Exactly the lines from the one with "Click the results scrollbar down arrow" to the end of the listing must be repeated, both ends included, with nothing added.

→ **Exercise inputs**:
_ _ _ _ _
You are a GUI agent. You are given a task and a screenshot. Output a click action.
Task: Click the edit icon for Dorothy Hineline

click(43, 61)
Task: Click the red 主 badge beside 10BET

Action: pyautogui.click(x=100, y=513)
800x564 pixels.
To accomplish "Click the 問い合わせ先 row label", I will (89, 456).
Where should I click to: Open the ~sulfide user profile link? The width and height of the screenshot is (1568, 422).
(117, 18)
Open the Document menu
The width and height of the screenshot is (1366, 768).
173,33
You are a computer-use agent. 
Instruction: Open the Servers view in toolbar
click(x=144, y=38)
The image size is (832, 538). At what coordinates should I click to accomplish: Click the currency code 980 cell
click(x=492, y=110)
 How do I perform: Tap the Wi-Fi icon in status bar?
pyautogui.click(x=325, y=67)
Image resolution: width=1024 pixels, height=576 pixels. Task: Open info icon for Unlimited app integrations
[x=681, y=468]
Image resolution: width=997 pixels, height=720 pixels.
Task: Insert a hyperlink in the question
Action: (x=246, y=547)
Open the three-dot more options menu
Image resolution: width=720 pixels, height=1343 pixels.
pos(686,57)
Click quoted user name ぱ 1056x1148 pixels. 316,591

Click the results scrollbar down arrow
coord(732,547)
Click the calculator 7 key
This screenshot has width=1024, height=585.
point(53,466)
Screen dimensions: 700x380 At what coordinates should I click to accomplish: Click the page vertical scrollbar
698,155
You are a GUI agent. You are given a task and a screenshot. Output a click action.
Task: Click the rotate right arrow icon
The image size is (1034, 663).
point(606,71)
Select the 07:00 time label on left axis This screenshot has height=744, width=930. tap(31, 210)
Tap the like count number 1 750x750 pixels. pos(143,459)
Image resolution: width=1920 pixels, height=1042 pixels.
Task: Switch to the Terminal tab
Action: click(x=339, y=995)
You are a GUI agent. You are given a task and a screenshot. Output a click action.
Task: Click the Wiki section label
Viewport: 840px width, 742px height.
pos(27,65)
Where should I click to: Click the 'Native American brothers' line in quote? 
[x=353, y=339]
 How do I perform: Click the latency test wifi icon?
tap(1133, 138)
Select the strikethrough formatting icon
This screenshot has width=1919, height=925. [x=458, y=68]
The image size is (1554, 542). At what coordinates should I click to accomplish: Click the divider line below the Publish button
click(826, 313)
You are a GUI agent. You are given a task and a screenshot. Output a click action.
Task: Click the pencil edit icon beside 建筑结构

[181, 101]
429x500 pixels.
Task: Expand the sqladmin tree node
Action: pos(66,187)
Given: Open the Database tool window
_ _ _ _ _
→ **Response box**:
Click the results scrollbar down arrow
coord(732,547)
Click the calculator 7 key
This screenshot has width=1024, height=585.
point(53,466)
Screen dimensions: 700x380 At what coordinates should I click to accomplish: Click the page vertical scrollbar
698,155
You are a GUI agent. You are given a task and a screenshot. Output a click action.
Task: Click the rotate right arrow icon
The image size is (1034, 663).
point(606,71)
Select the 07:00 time label on left axis This screenshot has height=744, width=930. tap(31, 210)
Tap the like count number 1 750x750 pixels. pos(143,459)
Image resolution: width=1920 pixels, height=1042 pixels.
Task: Switch to the Terminal tab
Action: click(x=339, y=995)
You are a GUI agent. You are given a task and a screenshot. Output a click action.
Task: Click the Wiki section label
Viewport: 840px width, 742px height.
pos(27,65)
Where should I click to: Click the 'Native American brothers' line in quote? 
[x=353, y=339]
 How do I perform: Click the latency test wifi icon?
tap(1133, 138)
Select the strikethrough formatting icon
This screenshot has width=1919, height=925. [x=458, y=68]
The image size is (1554, 542). At what coordinates should I click to accomplish: Click the divider line below the Publish button
click(826, 313)
You are a GUI agent. You are given a task and a screenshot. Output a click action.
Task: Click the pencil edit icon beside 建筑结构

[181, 101]
429x500 pixels.
Task: Expand the sqladmin tree node
Action: pos(66,187)
Given: Open the Database tool window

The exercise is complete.